The calamari app featured crispy-coated pinky-length pieces of squid; despite their size, the chunks were surprisingly tender. The golden-brown bites arrived with a dish of pale, sweet 'n' vinegary sauce.

On a warm day, cool basil rolls with a slightly spicy plum dip hit the spot. Along with the basil, the clingy wrapper enclosed fresh bean sprouts, shrimp and crunchy lettuce. Yum neur, greens and red onions topped with warm strips of grilled beef with a small pile of shredded cabbage on the side, was equally refreshing. The zingy dressing was a perfectly balanced blend of lime, cool mint and the salty funk of fish sauce.

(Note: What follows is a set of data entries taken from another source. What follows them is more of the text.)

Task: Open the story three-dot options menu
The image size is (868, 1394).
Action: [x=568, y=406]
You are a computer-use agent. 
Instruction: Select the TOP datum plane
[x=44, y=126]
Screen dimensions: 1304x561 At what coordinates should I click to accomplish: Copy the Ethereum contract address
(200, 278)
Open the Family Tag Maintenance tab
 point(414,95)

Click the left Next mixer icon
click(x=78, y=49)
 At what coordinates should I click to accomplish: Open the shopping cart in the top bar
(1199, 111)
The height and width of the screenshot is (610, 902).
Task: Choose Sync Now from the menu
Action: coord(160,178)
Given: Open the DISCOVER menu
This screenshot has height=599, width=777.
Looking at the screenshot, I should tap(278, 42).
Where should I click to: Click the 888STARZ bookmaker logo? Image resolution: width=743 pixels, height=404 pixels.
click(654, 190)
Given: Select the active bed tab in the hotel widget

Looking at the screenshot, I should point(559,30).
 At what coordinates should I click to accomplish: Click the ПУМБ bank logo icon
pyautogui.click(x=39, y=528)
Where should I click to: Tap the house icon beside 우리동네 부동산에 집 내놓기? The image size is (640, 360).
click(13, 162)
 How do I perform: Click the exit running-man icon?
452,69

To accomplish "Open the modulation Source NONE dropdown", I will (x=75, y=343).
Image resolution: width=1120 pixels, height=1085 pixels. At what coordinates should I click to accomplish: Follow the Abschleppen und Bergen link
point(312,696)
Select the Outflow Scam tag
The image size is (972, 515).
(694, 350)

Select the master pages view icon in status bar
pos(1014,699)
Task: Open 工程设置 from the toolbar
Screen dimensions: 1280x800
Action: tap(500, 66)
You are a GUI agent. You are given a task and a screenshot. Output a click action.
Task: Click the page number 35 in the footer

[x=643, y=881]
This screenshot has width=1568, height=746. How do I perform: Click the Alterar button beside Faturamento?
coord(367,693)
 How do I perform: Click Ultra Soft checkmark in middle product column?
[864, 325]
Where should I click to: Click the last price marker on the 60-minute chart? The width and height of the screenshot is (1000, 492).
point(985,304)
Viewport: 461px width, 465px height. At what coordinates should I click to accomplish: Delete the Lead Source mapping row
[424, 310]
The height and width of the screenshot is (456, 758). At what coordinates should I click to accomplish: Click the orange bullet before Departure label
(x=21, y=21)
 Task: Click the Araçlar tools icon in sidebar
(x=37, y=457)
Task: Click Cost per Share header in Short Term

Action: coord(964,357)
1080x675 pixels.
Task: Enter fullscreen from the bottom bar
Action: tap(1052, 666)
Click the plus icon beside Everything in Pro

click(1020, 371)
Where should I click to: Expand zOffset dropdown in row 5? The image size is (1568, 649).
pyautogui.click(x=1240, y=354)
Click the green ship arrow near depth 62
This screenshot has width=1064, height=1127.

Tom ka soup is a perennial favorite, but the Lemon Grass version had some unexpected qualities. The coconut-y broth was much creamier than usual, but the fresh herbal and citrus notes weren't strong enough. The chefs deserve kudos for using straw mushrooms instead of slices of the weaker white ones. However, the dark brown 'shrooms swimming in the opaque white liquid were few and far between.

An order of peanut-scented masaman curry with chicken had a tart note — which made it better than other, super-sweet versions offered locally. Plus, the portion size was perfect for someone who didn't feel the need to score leftovers. We could have used more rice, though. When three diners are sharing everything, one small cup of the inexpensive, sticky stuff just doesn't cut it.

"Drunken Noodles," or pad kee mao, was our final entrée. Why the tipsy title? Nobody knows for certain, but there sure isn't any hard stuff in the dish. A few apocryphal possibilities: 1) It's so spicy that you'd have to be liquored up to slurp down a bowlful; 2) The chef who invented the concoction was wasted, and threw everything he could get his hands on into the mix; 3) It's the Bangkok equivalent of Nectar's gravy fries, i.e., what's available when the drunks are stumbling home. Whatever the story behind the name, the broad noodles were sweet and flavorful with just a touch of spice. No beer was required to wash 'em down. Next time, I'll request they make the dish "Thai hot." Again, the portions of tomatoes, peppers, broccoli and beef could have been more generous.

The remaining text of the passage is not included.